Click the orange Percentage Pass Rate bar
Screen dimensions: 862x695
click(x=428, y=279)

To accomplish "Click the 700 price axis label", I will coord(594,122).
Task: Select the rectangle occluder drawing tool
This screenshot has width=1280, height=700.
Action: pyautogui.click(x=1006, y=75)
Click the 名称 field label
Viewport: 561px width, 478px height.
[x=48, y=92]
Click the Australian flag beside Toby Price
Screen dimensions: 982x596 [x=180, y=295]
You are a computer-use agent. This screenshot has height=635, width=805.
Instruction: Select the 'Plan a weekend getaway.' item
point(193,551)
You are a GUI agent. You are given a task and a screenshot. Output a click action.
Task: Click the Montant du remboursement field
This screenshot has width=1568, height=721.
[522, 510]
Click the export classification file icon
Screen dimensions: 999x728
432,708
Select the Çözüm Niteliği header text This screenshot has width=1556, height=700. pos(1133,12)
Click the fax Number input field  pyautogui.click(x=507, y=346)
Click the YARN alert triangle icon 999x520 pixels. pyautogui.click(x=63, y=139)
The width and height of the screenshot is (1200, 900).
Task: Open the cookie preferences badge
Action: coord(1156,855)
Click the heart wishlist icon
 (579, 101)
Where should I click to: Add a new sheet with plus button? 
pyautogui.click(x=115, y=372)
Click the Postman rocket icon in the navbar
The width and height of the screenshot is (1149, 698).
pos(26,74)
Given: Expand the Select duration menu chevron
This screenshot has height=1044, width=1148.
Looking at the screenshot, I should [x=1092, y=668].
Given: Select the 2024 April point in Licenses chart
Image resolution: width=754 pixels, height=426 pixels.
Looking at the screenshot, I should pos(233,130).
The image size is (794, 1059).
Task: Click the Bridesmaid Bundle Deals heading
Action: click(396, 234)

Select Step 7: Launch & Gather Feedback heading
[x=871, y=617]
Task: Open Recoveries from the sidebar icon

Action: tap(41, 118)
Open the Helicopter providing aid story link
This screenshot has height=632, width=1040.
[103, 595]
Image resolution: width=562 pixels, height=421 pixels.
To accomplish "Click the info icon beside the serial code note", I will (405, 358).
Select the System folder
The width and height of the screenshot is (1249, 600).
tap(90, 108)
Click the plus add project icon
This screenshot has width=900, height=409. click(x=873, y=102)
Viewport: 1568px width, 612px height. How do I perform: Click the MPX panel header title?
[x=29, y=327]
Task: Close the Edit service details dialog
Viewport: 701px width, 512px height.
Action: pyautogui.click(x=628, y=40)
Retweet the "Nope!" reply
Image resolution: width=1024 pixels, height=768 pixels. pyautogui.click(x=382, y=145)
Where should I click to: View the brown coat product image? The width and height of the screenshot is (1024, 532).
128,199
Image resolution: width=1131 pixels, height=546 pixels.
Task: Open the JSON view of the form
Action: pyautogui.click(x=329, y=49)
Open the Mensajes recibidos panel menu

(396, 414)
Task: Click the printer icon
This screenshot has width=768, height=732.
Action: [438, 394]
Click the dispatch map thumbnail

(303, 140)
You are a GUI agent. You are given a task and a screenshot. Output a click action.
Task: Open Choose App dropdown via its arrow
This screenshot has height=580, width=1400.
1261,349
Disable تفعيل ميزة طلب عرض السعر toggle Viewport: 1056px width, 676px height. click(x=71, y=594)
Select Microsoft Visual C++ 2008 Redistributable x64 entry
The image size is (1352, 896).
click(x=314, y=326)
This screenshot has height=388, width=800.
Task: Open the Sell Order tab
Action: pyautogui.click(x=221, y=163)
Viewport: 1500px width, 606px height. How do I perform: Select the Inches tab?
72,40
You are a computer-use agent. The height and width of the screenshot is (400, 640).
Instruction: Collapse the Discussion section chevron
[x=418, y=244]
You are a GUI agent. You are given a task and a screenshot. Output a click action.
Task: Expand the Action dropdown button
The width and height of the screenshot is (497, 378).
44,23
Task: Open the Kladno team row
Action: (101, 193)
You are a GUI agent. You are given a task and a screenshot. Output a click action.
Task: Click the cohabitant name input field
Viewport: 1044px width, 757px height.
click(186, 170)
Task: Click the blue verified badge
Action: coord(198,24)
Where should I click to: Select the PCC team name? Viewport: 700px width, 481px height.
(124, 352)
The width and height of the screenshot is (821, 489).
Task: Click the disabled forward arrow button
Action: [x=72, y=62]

------------------------------

## PROBLEM TO SOLVE
Your response should contain each line of the entries above that holds the string "label".

## SOLUTION
To accomplish "Click the 700 price axis label", I will coord(594,122).
Click the 名称 field label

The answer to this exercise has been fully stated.